* Record set
-=-=-=-=-
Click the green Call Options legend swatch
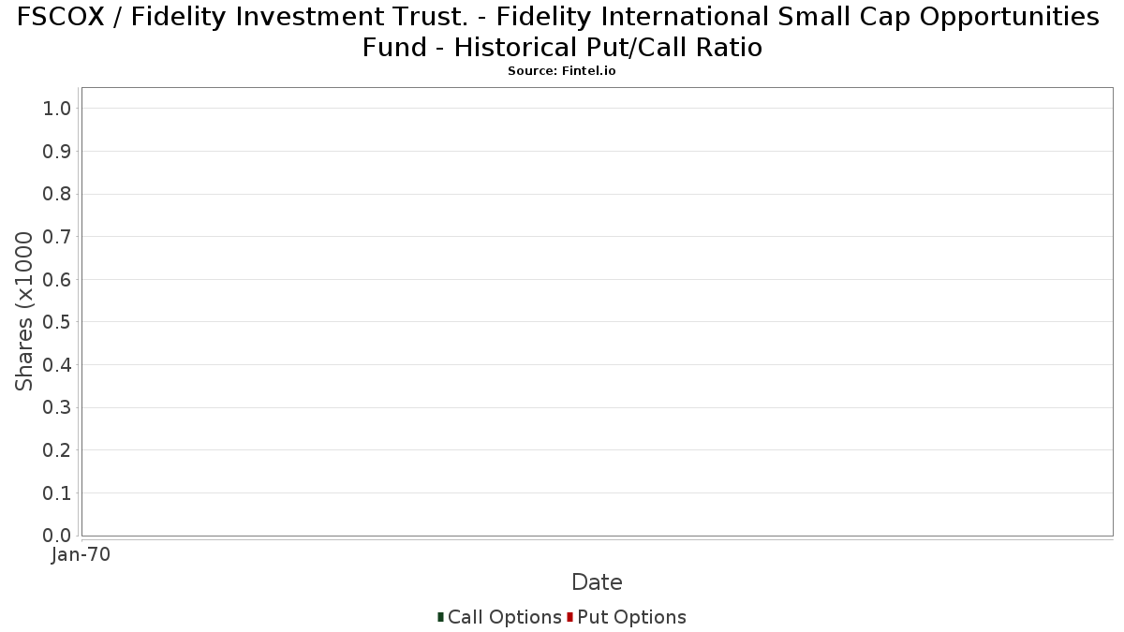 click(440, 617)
-=-=-=-=-
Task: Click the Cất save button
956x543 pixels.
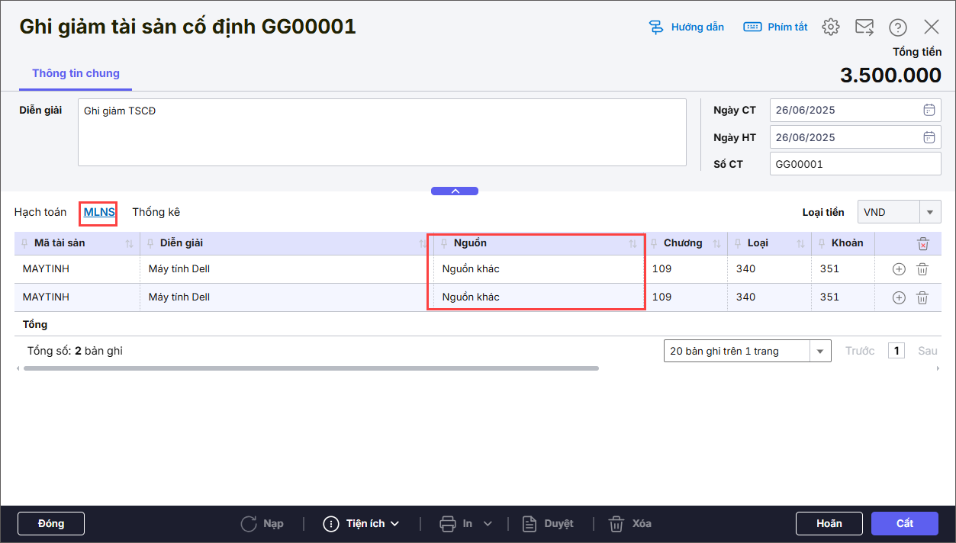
-=-=-=-=-
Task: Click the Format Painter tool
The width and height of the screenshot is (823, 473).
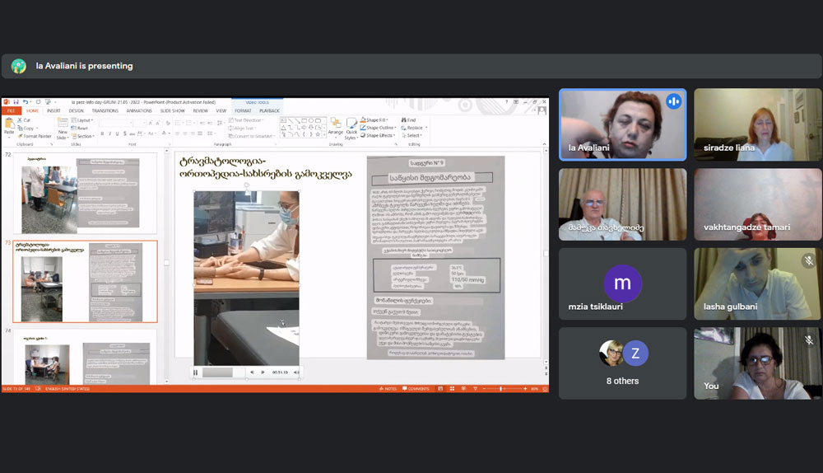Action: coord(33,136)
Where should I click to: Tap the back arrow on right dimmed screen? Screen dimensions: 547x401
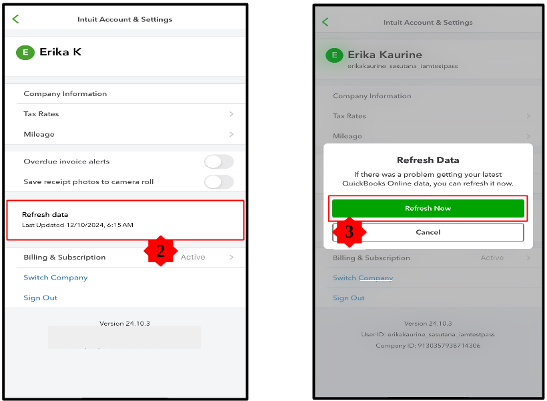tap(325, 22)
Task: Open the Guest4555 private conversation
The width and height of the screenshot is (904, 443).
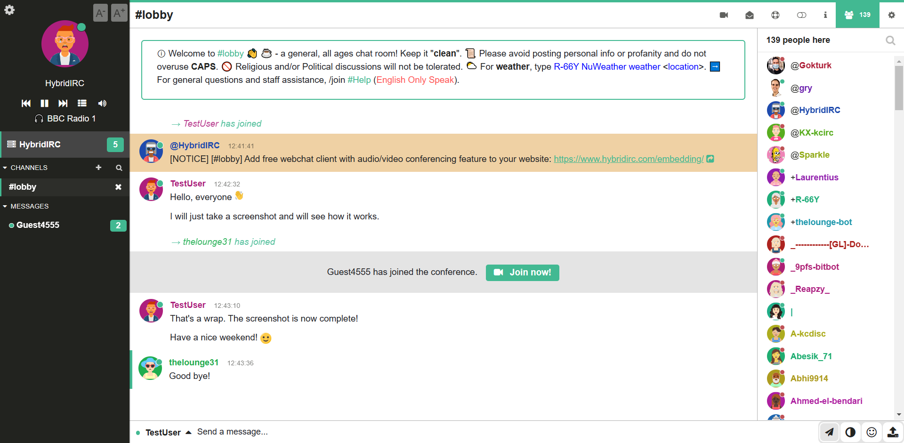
-=-=-=-=-
* Your assignment
Only one stretch of the material above is wanted: the line containing "Where should I" through the line containing "The width and height of the screenshot is (904, 443).". Restate it word for word, minus the pictures.

* Written solution
Where should I click to: Tap the back arrow on right dimmed screen? Screen dimensions: 547x401
tap(325, 22)
Task: Open the Guest4555 private conversation
The width and height of the screenshot is (904, 443).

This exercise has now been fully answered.